[PATCH 04/12] drm/amdgpu: break driver init process when it's bad GPU

Tue Jul 28 14:11:39 UTC 2020

[AMD Public Use]

Hi Dennis,

Please check my response after yours.

Regards,
Guchun

-----Original Message-----
From: Li, Dennis <Dennis.Li at amd.com> 
Sent: Tuesday, July 28, 2020 5:43 PM
To: Chen, Guchun <Guchun.Chen at amd.com>; amd-gfx at lists.freedesktop.org; Deucher, Alexander <Alexander.Deucher at amd.com>; Zhang, Hawking <Hawking.Zhang at amd.com>; Grodzovsky, Andrey <Andrey.Grodzovsky at amd.com>; Zhou1, Tao <Tao.Zhou1 at amd.com>; Clements, John <John.Clements at amd.com>; Lazar, Lijo <Lijo.Lazar at amd.com>; Koenig, Christian <Christian.Koenig at amd.com>; Yang, Stanley <Stanley.Yang at amd.com>
Subject: RE: [PATCH 04/12] drm/amdgpu: break driver init process when it's bad GPU

[AMD Official Use Only - Internal Distribution Only]

Hi, Guchun,
      Please see my below comments.

Best Regards
Dennis Li
-----Original Message-----
From: Chen, Guchun <Guchun.Chen at amd.com> 
Sent: Tuesday, July 28, 2020 3:49 PM
To: amd-gfx at lists.freedesktop.org; Deucher, Alexander <Alexander.Deucher at amd.com>; Zhang, Hawking <Hawking.Zhang at amd.com>; Li, Dennis <Dennis.Li at amd.com>; Grodzovsky, Andrey <Andrey.Grodzovsky at amd.com>; Zhou1, Tao <Tao.Zhou1 at amd.com>; Clements, John <John.Clements at amd.com>; Lazar, Lijo <Lijo.Lazar at amd.com>; Koenig, Christian <Christian.Koenig at amd.com>; Yang, Stanley <Stanley.Yang at amd.com>
Cc: Chen, Guchun <Guchun.Chen at amd.com>
Subject: [PATCH 04/12] drm/amdgpu: break driver init process when it's bad GPU

When retrieving bad gpu tag from eeprom, GPU init should fail as the GPU needs to be retired for further check.

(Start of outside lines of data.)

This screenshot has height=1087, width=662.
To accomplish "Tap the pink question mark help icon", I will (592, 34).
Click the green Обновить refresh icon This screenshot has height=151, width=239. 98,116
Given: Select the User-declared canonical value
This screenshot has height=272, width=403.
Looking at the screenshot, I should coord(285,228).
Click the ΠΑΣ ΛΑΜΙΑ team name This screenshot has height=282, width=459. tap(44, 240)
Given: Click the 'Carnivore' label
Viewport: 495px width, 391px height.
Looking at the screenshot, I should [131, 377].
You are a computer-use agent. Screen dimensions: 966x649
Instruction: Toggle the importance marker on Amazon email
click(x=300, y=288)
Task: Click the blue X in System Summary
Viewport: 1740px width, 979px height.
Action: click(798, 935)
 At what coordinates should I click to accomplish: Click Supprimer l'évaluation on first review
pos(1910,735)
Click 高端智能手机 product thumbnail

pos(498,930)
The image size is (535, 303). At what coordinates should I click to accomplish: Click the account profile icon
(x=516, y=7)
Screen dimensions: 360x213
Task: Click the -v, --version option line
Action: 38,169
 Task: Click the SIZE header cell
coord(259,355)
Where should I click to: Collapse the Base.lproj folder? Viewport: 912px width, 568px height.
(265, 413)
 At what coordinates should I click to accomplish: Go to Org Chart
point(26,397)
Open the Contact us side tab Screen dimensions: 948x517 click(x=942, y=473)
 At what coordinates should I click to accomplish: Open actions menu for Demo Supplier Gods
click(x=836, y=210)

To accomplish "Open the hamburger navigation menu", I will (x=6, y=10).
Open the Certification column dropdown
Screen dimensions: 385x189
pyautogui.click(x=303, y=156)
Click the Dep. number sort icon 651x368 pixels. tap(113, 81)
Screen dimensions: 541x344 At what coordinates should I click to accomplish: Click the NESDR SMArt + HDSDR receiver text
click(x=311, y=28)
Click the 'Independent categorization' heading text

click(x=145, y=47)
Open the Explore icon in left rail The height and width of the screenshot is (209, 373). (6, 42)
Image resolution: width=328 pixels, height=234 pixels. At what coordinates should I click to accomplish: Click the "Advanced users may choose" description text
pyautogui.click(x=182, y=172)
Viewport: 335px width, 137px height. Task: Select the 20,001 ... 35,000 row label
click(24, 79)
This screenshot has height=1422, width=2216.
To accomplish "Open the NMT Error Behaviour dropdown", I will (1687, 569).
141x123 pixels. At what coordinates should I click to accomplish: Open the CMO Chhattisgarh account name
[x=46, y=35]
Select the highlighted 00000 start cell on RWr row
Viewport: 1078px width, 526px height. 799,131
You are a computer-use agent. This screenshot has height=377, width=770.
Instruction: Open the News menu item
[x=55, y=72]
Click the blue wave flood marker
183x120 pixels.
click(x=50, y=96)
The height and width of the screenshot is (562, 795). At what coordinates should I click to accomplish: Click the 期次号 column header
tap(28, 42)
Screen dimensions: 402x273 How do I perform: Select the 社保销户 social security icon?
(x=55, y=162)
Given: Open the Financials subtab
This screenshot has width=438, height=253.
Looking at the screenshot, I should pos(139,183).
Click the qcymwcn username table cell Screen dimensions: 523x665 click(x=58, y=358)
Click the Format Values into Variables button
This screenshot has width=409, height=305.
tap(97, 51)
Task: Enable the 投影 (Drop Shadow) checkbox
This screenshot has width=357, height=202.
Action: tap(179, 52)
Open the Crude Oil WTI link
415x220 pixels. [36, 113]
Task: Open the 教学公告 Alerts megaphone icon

v2: Fix spelling typo, correct the condition to detect
    bad gpu tag and refine error message.

v3: Refine function argument name.

Signed-off-by: Guchun Chen <guchun.chen at amd.com>
---
 drivers/gpu/drm/amd/amdgpu/amdgpu_device.c     | 12 +++++++++---
 drivers/gpu/drm/amd/amdgpu/amdgpu_ras.c        | 18 ++++++++++++++++--
 drivers/gpu/drm/amd/amdgpu/amdgpu_ras_eeprom.c | 10 +++++++++-  drivers/gpu/drm/amd/amdgpu/amdgpu_ras_eeprom.h |  3 ++-
 4 files changed, 36 insertions(+), 7 deletions(-)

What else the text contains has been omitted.